* THE PROBLEM:
Which lines of the entries contain the word "clock"? Please list them.

[Stored items]
-.-.-

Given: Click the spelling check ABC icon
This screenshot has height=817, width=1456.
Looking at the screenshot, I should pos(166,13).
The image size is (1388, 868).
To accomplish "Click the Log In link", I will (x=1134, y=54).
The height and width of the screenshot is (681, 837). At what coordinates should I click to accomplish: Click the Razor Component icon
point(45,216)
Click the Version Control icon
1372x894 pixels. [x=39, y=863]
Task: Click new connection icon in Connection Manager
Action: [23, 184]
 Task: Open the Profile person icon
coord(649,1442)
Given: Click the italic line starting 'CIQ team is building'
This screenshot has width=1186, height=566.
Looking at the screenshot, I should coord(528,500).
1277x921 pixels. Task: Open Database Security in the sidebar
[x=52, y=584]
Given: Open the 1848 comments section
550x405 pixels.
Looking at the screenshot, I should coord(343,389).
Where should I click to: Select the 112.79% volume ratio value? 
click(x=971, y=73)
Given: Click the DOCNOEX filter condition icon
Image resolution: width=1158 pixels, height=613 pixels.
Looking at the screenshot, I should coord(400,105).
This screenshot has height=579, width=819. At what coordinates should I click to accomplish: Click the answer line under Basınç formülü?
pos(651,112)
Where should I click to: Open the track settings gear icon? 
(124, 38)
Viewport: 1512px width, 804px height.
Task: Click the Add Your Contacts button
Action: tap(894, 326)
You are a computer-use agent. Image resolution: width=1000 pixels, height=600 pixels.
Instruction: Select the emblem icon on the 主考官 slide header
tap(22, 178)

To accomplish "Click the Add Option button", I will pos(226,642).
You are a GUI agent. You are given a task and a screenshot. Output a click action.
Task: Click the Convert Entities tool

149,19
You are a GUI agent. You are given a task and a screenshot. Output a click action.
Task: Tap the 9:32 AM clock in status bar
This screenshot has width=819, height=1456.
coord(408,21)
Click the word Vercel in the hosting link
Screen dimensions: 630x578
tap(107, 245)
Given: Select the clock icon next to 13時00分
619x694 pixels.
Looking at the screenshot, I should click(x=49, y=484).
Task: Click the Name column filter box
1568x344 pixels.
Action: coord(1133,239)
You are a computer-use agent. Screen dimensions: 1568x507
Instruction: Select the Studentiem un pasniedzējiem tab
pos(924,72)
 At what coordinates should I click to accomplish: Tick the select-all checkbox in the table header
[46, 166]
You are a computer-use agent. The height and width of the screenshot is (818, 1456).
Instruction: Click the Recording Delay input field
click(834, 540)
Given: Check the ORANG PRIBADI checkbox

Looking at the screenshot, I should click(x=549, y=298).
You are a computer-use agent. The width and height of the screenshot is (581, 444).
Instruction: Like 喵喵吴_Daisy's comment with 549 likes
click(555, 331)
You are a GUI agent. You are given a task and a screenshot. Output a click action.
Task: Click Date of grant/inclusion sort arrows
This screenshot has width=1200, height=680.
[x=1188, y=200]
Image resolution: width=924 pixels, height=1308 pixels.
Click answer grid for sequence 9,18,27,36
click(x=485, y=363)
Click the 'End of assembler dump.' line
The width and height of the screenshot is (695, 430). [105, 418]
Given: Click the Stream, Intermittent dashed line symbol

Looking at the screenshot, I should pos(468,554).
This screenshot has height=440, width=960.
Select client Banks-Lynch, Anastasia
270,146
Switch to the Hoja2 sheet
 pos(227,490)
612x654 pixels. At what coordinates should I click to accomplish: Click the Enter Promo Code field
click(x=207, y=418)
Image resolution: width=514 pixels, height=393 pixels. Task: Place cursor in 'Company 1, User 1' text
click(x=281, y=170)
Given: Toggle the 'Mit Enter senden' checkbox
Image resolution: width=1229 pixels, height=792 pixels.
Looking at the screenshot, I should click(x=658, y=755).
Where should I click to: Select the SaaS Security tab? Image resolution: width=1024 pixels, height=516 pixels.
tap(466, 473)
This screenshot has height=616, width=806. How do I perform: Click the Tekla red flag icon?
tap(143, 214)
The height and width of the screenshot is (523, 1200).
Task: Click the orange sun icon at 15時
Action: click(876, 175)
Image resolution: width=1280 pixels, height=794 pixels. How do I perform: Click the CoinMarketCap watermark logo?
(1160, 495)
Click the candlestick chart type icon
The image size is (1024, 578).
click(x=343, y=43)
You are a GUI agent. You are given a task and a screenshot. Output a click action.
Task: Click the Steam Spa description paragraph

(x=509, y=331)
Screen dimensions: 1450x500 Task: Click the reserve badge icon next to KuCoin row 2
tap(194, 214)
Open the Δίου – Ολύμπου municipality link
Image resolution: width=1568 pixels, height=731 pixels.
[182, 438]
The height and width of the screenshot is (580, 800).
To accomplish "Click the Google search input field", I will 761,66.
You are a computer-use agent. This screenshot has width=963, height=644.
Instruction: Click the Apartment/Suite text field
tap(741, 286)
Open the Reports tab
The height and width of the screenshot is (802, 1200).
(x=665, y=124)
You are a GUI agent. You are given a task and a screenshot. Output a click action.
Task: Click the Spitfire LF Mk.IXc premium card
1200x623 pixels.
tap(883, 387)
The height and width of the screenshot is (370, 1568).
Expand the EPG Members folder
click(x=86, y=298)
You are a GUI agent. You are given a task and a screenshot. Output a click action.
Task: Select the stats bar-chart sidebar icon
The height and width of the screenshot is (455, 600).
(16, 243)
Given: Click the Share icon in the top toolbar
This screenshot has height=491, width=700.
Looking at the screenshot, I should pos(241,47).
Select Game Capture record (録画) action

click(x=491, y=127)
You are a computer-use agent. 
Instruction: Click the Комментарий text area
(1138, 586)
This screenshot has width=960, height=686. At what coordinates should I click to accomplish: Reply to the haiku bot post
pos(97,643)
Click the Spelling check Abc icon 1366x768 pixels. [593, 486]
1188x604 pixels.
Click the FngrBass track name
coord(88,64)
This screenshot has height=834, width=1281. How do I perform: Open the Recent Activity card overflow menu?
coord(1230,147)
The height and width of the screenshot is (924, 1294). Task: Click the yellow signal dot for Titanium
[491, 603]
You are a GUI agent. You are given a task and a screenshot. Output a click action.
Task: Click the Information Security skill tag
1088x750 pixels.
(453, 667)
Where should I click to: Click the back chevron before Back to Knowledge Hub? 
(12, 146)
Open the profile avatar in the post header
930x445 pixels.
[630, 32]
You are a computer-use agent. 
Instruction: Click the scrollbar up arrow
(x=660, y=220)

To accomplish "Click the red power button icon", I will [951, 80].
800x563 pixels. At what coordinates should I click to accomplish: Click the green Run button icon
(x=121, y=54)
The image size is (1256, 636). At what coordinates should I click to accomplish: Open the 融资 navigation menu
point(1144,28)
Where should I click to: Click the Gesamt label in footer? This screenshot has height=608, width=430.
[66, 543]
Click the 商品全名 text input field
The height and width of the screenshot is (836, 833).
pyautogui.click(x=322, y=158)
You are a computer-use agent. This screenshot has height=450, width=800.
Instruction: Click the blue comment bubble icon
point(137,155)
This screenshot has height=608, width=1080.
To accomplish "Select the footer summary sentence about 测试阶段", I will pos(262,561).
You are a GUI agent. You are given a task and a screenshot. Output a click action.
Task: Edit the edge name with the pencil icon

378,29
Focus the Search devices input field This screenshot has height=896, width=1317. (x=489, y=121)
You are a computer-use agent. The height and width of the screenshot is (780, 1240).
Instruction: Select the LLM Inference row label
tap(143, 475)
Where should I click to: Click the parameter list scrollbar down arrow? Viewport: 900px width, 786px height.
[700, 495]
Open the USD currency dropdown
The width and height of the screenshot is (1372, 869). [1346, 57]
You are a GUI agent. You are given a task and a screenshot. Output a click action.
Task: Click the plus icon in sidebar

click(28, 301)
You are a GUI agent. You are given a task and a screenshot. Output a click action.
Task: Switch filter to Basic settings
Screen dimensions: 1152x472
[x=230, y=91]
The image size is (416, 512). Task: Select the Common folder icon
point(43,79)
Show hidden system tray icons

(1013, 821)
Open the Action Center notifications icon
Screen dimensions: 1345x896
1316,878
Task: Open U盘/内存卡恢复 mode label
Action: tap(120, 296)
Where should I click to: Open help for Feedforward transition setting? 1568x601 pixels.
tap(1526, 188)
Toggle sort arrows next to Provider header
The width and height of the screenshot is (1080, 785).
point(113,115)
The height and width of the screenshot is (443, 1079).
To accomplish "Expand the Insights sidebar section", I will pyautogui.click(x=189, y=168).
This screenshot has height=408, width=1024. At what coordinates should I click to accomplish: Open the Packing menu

-.-.-

* TASK ANSWER:
Task: Tap the 9:32 AM clock in status bar
Given: Select the clock icon next to 13時00分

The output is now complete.